27.01.2012

Vielversprechendes Material für Lithium-Ionen-Batterien

DESY Lichtquelle enthüllt innere Struktur von porösem Hämatit

Ein deutsch-amerikanisches Forscherteam hat ein vielversprechendes Material für wieder aufladbare Lithium-Ionen-Batterien identifiziert. Poröse dünne Schichten des Minerals Hämatit können eine große Zahl von Lithium-Ionen speichern und verlieren auch über viele Ladezyklen kaum an Kapazität, wie die Wissenschaftler der Universität Gießen, des Deutschen Elektronen-Synchrotrons DESY, der HRL Laboratories und der Universität von Kalifornien in Los Angeles berichten. Beide Eigenschaften sind für wieder aufladbare Batterien von großer Bedeutung. Die zuvor im Fachjournal "small" (DOI: 10.1002/smll.201001333) veröffentlichte Studie wird im neuen "Photon Science Highlights"-Jahresbericht des DESY vorgestellt, der an diesem Freitag erschienen ist.

GISAXS-Aufnahme einer mesoporösen Hämatit-Dünnschicht von der DESY-Anlage DORIS. Bild: Torsten Brezesinski/Universität Gießen

Lithium-Ionen-Batterien sind in unserer modernen Welt allgegenwärtig: Sie versorgen unsere Mobiltelefone, Notebooks und Digitalkameras mit Strom. Und sie sind der Schlüssel zu einer modernen Mobilität auf Basis von Autos mit Elektro- und Hybrid-Antrieb. Mit dem starken weltweiten Anstieg bei batteriebetriebenen Geräten gewinnt die Forschung an neuen, kostengünstigen und leistungsstarken Batterien besondere Bedeutung.

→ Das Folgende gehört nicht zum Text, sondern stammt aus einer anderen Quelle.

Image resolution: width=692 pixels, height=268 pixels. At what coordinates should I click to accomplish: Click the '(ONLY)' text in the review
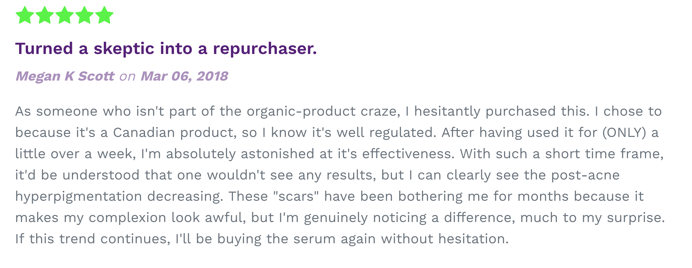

Die Forschergruppe um Torsten Brezesinski von der Universität Gießen ist dabei auf einen unerwarteten Kandidaten für ein neues Batteriematerial gestoßen: Hämatit. Das Mineral, ein Eisenoxid (α-Fe2O3), hatte sich in früheren Untersuchungen als eher wenig geeignet für Batterien gezeigt. Die Forscher untersuchten nun jedoch dünne Hämatit-Schichten, gespickt mit zahllosen winzigen Poren von je nur 15 Nanometern Durchmesser. Ein Nanometer ist ein millionstel Millimeter, die Poren messen also lediglich 0,000 015 Millimeter. Wissenschaftler nennen solche Materialien mit Porengrößen zwischen 2 und 50 Nanometern mesoporös.

Der Übergang von einem makroskopischen Hämatit-Block zu einer mesoporösen Dünnschicht ändert die Materialeigenschaften drastisch. Zwei wichtige Qualitätsmerkmale für eine Lithium-Ionen-Batterie sind die Menge gespeicherter Lithium-Ionen und die Zahl der Ladezyklen bei gleichbleibender Kapazität - das entspricht der Lebensdauer der Batterie. Mit elektrochemischen Methoden konnten die Forscher zeigen, dass sich beide Merkmale in den dünnen, porösen Hämatitschichten deutlich verbessern. So können etwa die mesoporösen Schichten mehr als 13 Mal so viele Lithium-Ionen speichern wie Hämatit-Mikrokristalle. Im untersuchten Spannungsbereich war die Kapazität der Hämatit-Dünnschicht auch besser als die anderer bekannter Materialien für Lithium-Ionen-Batterien. Die Forscher beobachteten dabei auch nach 200 Ladezyklen keinen nennenswerten Kapazitätsverlust.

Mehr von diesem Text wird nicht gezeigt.